Whether you’ve recently experienced trauma or are still recovering from trauma that happened a long time ago, if you’re an elder, you’ll need to take steps to protect yourself from another danger that could harm you—elder abuse. Below we’ll discuss what elder abuse is and what you can do to protect yourself as a trauma survivor.
Let’s first explore one of the most common but least talked about abuses elders experience—emotional abuse. As a trauma survivor you may be particularly impacted by this type of abuse so you’ll need to be proactive about recognizing it. Below are some of the ways that elders may be psychologically abused:
Intimidation – Threats of violence and being made to live in fear are some of the most common ways abusers intimidate elders. Intimidation can also include threats of financial punishment, emotional withdrawal, or the withdrawal of care.
Humiliation – Humiliation can come in many forms—embarrassing an elder in front of others, leaving them in soiled clothing or diapers, forcing them to do things against their will, or verbally putting the elder down.
Isolation – Keeping an elder isolated from friends and family is another form of emotional that’s often used to keep control of the elder and their financial assets.
If you’re an elder or just transitioning into your older years, be on the watch for signs of abuse. Don’t second guess your instincts. It’s your instincts that will help you prevent or stop abuse. As a trauma survivor, don’t be afraid to distance yourself from or cut off completely, anyone who gives even a hint of being abusive.
Unfortunately, our world is filled with people who will financially take advantage of vulnerable elders. This becomes easier to do if the elder has been emotionally abused and thrown off guard psychologically. Below are some signs that someone may be attempting to financially exploit you:
Promises of fast riches. Many abusers use financial scams to trap elders and steal their money.

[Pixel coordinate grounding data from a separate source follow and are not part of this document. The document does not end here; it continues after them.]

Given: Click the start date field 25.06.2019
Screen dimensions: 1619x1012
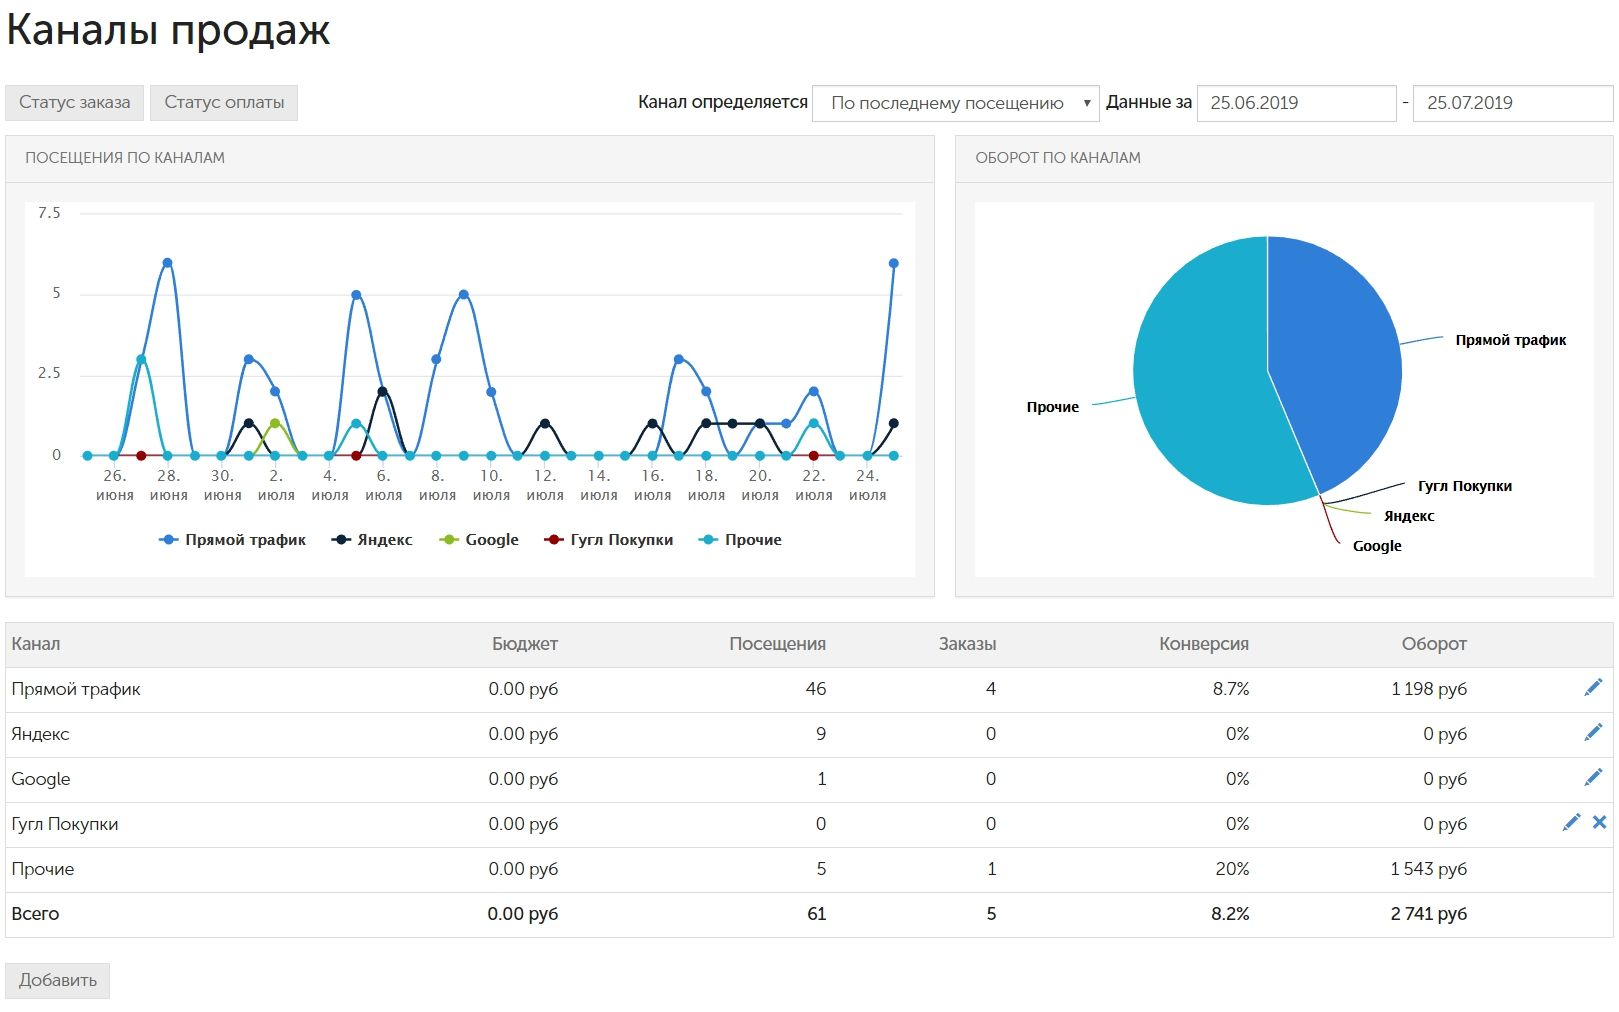Looking at the screenshot, I should coord(1296,103).
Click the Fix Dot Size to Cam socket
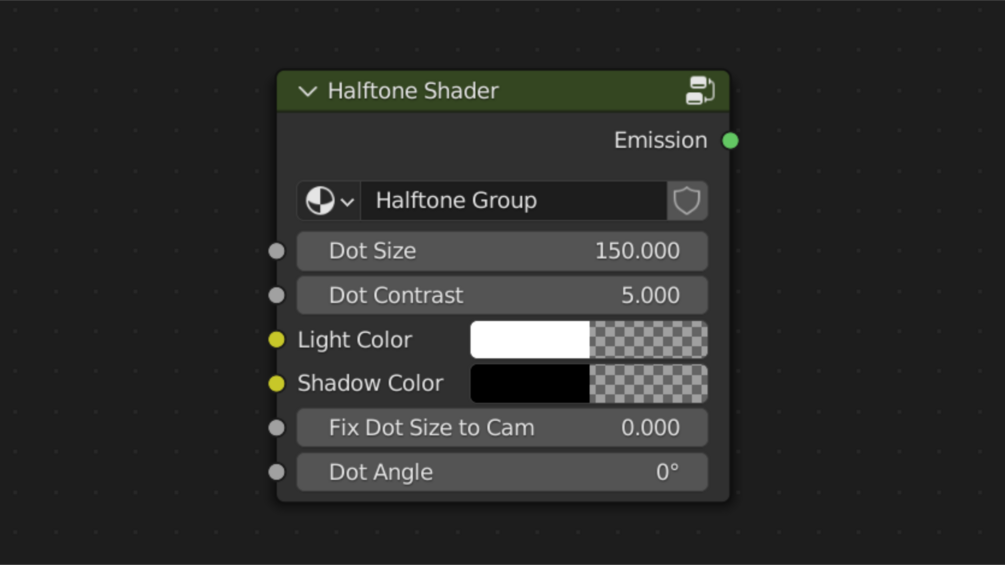This screenshot has height=565, width=1005. pos(277,428)
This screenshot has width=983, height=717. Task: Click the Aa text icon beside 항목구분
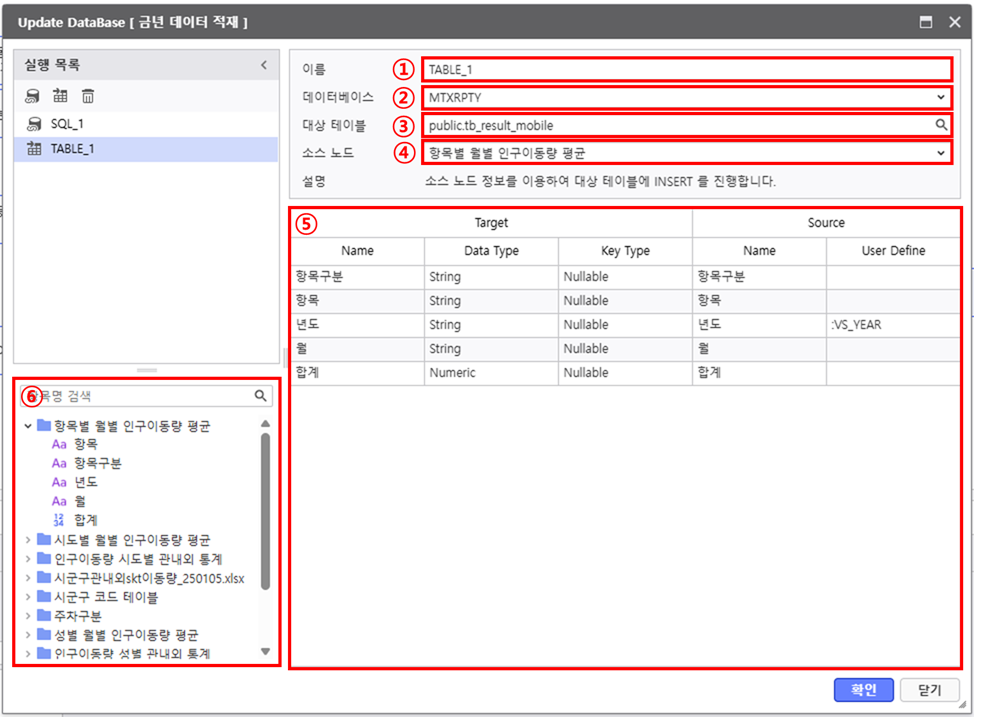tap(58, 463)
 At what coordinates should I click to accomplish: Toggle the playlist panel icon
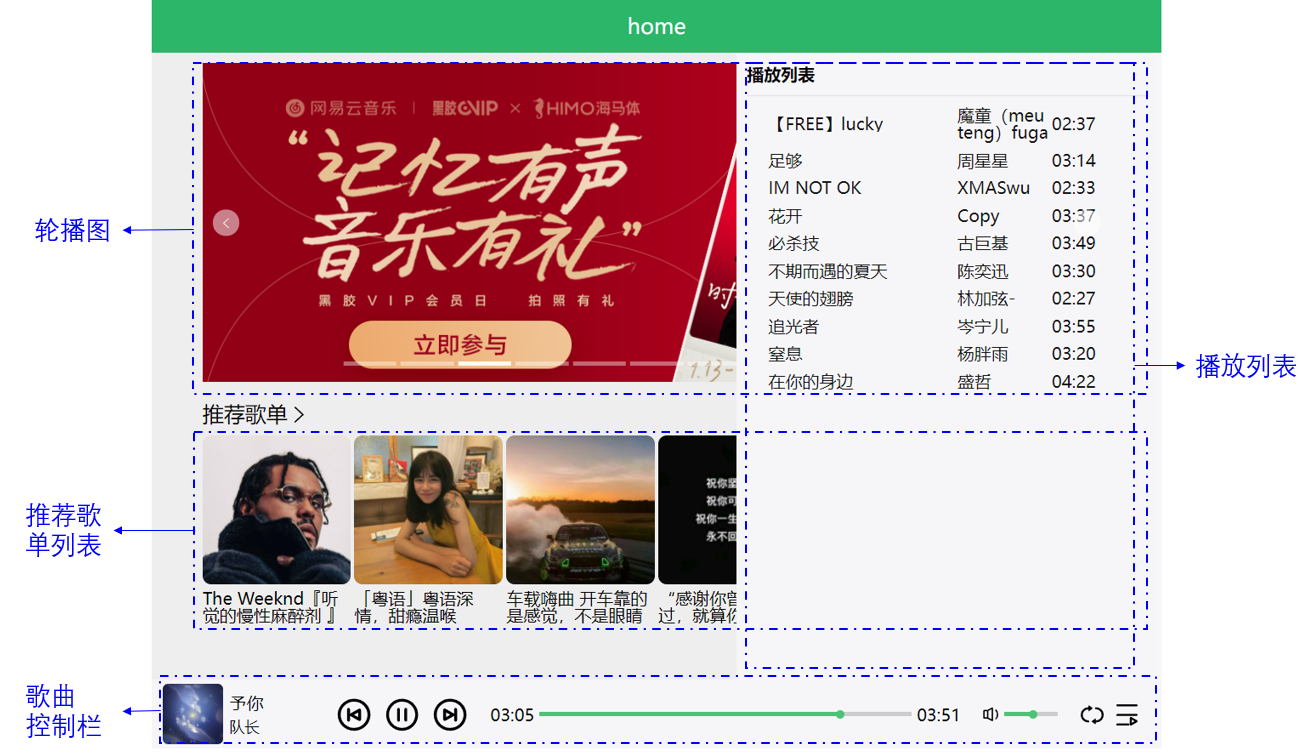(x=1127, y=715)
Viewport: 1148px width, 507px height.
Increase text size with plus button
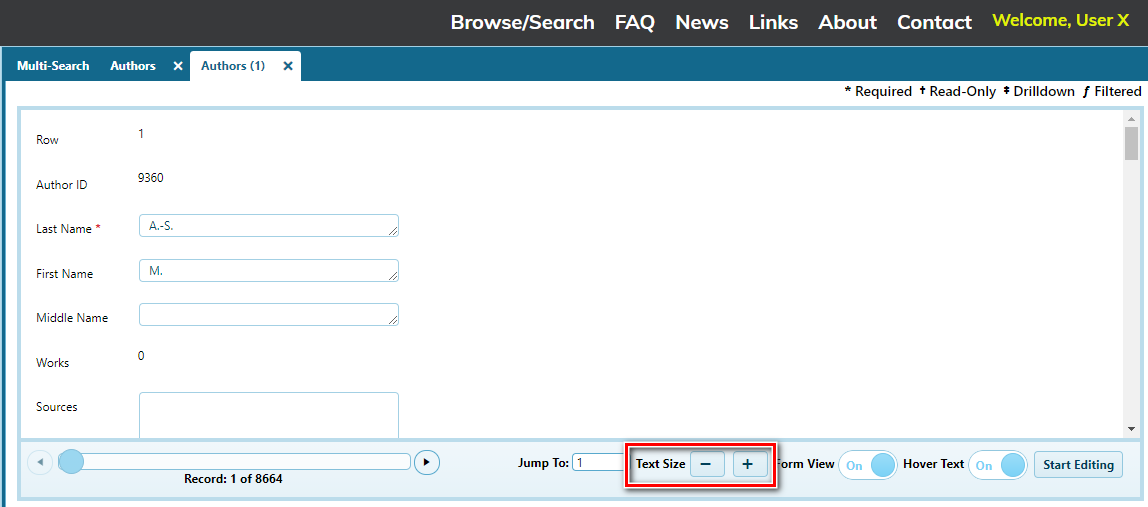[750, 464]
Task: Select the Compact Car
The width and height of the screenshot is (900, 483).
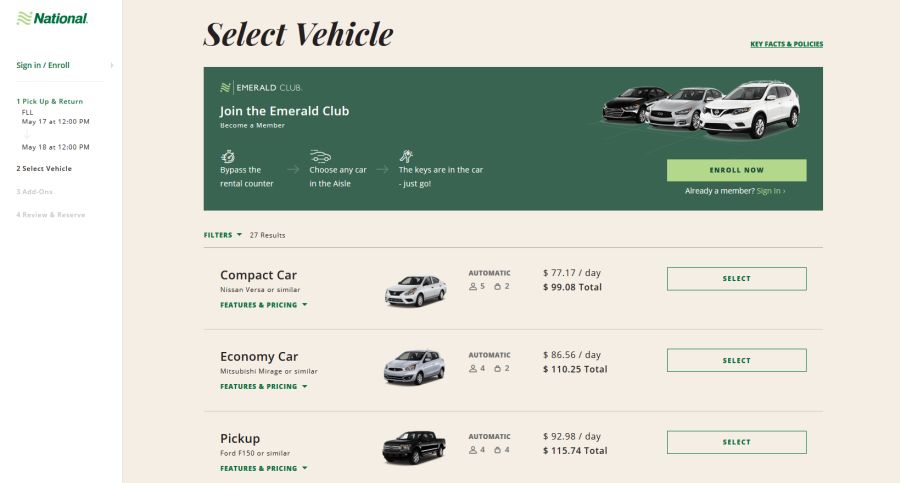Action: pyautogui.click(x=736, y=279)
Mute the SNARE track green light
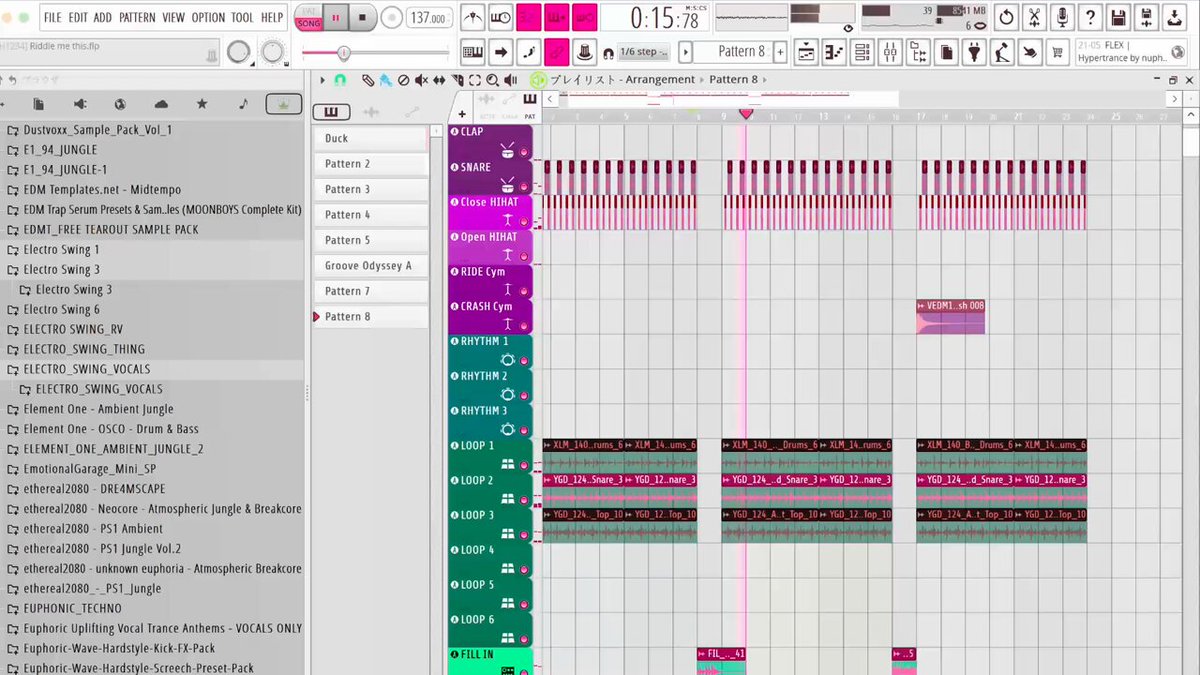Screen dimensions: 1200x675 [523, 186]
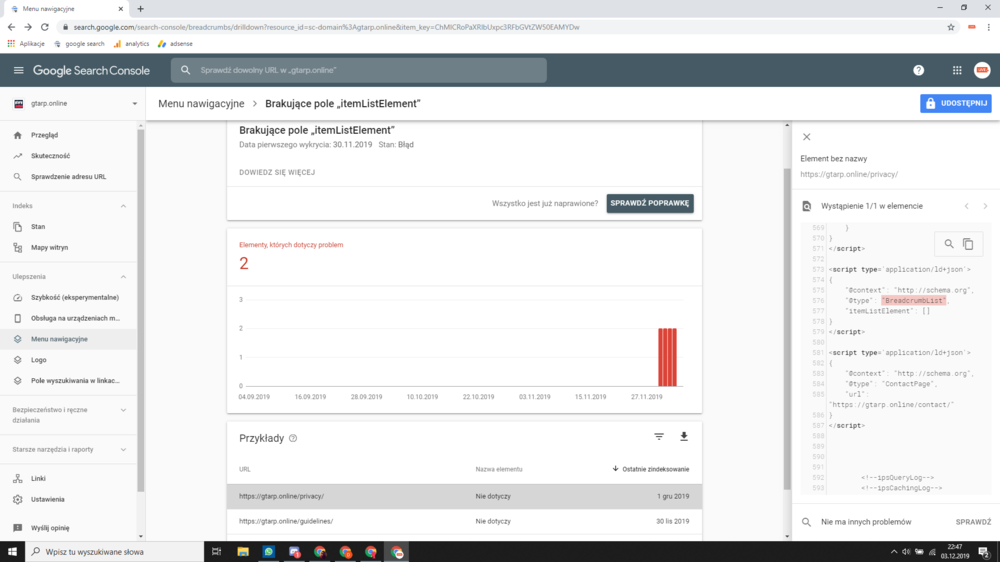This screenshot has width=1000, height=562.
Task: Go to next occurrence arrow
Action: [x=985, y=206]
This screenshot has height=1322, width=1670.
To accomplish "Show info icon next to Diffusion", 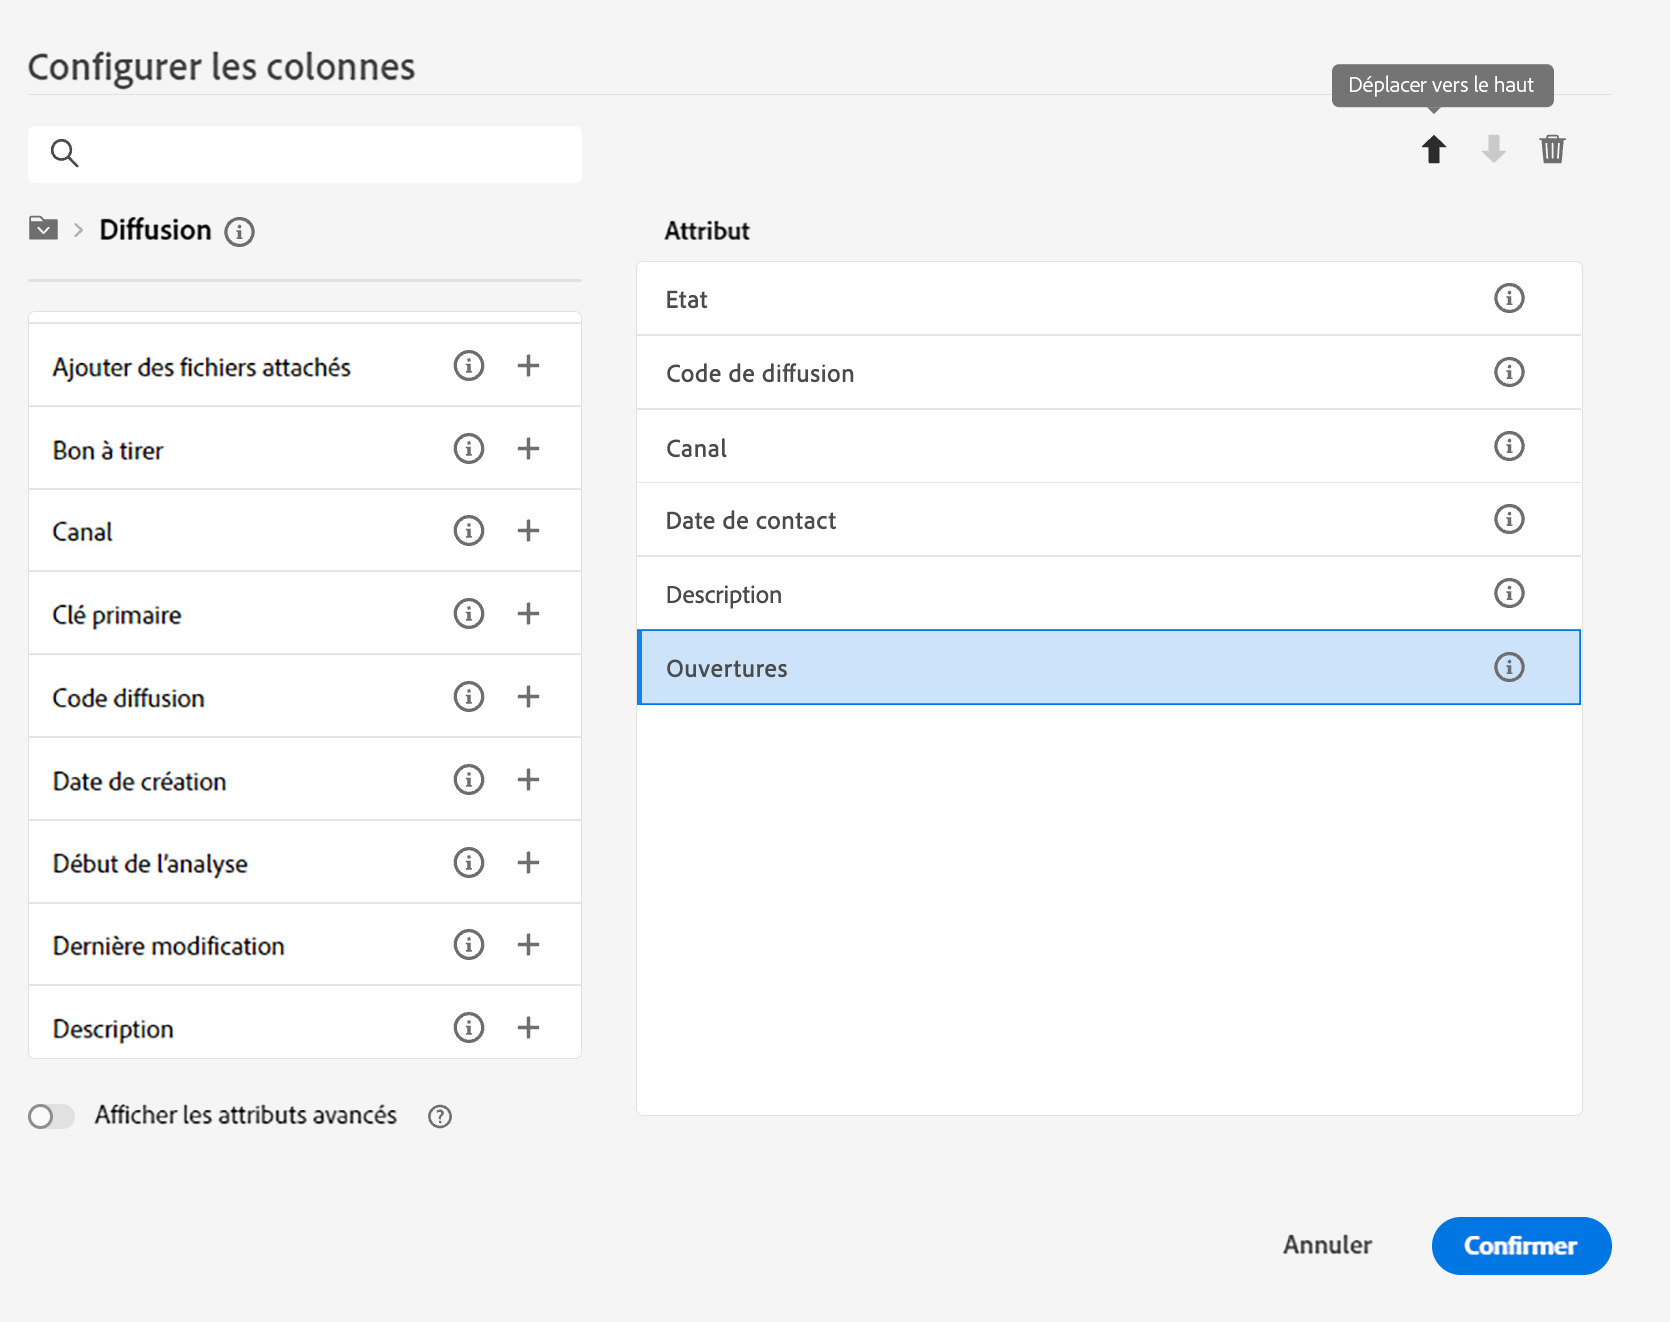I will (239, 232).
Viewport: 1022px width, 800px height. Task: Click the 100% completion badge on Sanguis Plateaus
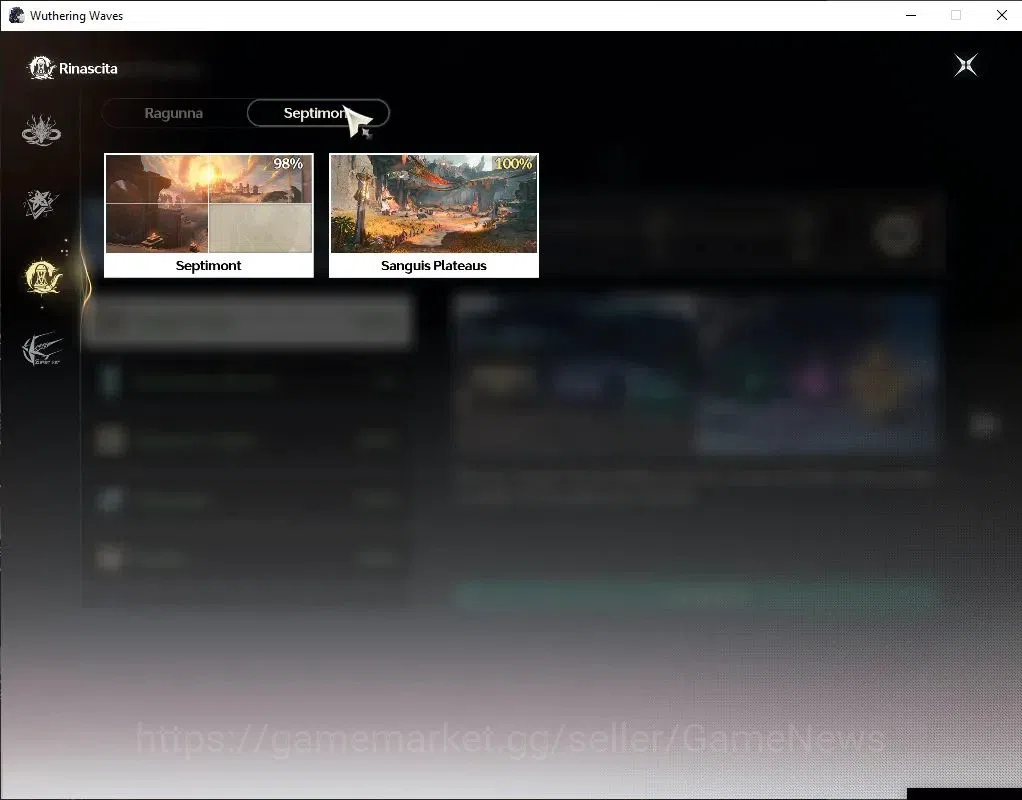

If anyone (including loved ones) claims to have some great investment that will make you millions, be wary, they may be trying to financially abuse you. Check out any investment opportunities thoroughly before you hand over your hard earned cash.
Theft. While most people think of theft as something direct—i.e. someone stealing money out of a wallet or breaking into someone’s home—most theft in elder abuse situations are more subtle. If your caretaker or loved one repeatedly “borrows” money without your permission, writes checks against your account without your approval, or uses your credit cards without your prior authorization, that is stealing, and it could be a sign of bigger financial abuses to come.
Negligence. The other side of financial abuse is neglect. If you’ve handed over responsibility for your finances to someone else, watch for signs that they are failing in their duties. If bills are paid late or allowed to fall into default this is another form is financial abuse.
If you want to protect yourself from financial abuse, plan ahead. Create a living will so that you’ve already chosen a responsible person to take care of your finances just in case you’re unable to do it yourself due to illness.
If you’re hit, pushed, shoved, or restrained against your will, that’s physical abuse. Since most elders are not strong enough to physically defend against physical attacks you’ll need to be on the lookout for these types of abusers. Generally speaking, anyone who is controlling is potentially physically abusive. And anyone who has physically harmed you in the past will most likely do it again. Carefully choose your caretakers—run background checks, speak to references etc—so you can decrease the chances of facing abuse.
Remember, any type of abuse can create new trauma or worsen it, so protect yourself from those who prey on elders.